##### Selected excerpt

On 24 April 2015, the Australian Consumer and Competition Commission (ACCC) granted authorisation for Edition 18 of the Medicines Australia Code of Conduct (Code). This edition of the Code significantly strengthens the current reporting requirements and comes with the condition that before 1 October 2016 the Code will be further amended to include a requirement that member companies will need to ensure that a transfer of value or benefit will be able to be individually reported.

By way of background, the Code prescribes the standards for ethical marketing and promotion of prescription pharmaceutical products in Australia, acting to compliment legislative requirements found in the Therapeutic Goods Act 1989 (Cth) (TGA) and the Therapeutic Goods Regulations 1990 (Cth). It includes provisions which govern standards for appropriate advertising, the behaviour of pharmaceutical representatives and relationships with healthcare professionals (HCPs). It is revised on a triennial basis to ensure that it is a reflection of current community and professional standards and given that it concerns anticompetitive practices, it must be authorised by the ACCC.

##########
##### Excerpted records

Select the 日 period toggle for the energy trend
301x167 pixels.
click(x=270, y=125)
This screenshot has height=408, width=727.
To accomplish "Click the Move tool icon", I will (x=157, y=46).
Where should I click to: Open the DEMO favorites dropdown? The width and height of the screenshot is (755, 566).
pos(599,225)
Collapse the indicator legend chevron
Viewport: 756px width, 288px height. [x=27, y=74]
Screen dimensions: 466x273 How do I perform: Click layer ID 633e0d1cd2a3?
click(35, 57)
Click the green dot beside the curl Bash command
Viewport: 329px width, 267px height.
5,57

##########

Exercises to complete
[A] List every short form that the text on the Medicines Australia Code introduces in parentheses, each with the full term it stands for.
[B] Pick up the text on the ACCC's authorization of the Medicines Australia Code after its final sentence and continue it.

Replies
[A]
- ACCC: Australian Consumer and Competition Commission
- Code: Medicines Australia Code of Conduct
- TGA: Therapeutic Goods Act 1989 (Cth)
- HCPs: healthcare professionals

[B]
The most notable amendment to Edition 18 of the Code is the new and expanded transparency regime, which includes more rigorous disclosure requirements. The ACCC has previously made a number of strong statements as to the level of transparency they expect in future editions of the Code to impose, so it did not come as a surprise that the revisions made to edition 18 of the Code focused on moving towards increased transparency, particularly in relation to benefits provided by companies to HCPs. Further, it was not an unexpected turn of events when the ACCC refused to grant approval to the new edition of the Code unless certain amendments were made to further increase transparency. After a number of months of uncertainty, the ACCC has approved the new edition of the Code subject to an important condition. That condition is discussed further below. 

Pursuant to edition 18 of the Code, all “transfers of value” from pharmaceutical companies to individual HCPs will need to be reported. “Transfers of value” is defined as a transfer of anything that would have a value to the recipient from the perspective of general community standards and value. It would include such things as speaking fees, advisory board fees, or sponsorships to attend a conference. Under the new reporting regime, a report for a ‘transfer’ must indicate the HCP’s name, a description of the service or event and an itemised account of the payment and/or value of the “transfer.” However, where a HCP refuses to give consent to the disclosure then the individual payment can be reported in aggregate. 

In their draft determination handed down on 17 October 2014, the ACCC were critical of the ability to circumvent the disclosure requirements by only reporting the aggregate value of the transfer if consent was not given by the HCP. Accordingly, the ACCC has imposed a condition that before providing a benefit to a HCP, a member company will need to ensure that the benefit will be able to be individually reported. The condition is not effective immediately, rather requiring Medicines Australia to amend the Code before 1 October 2016 to mandate the reporting of all transfers of value.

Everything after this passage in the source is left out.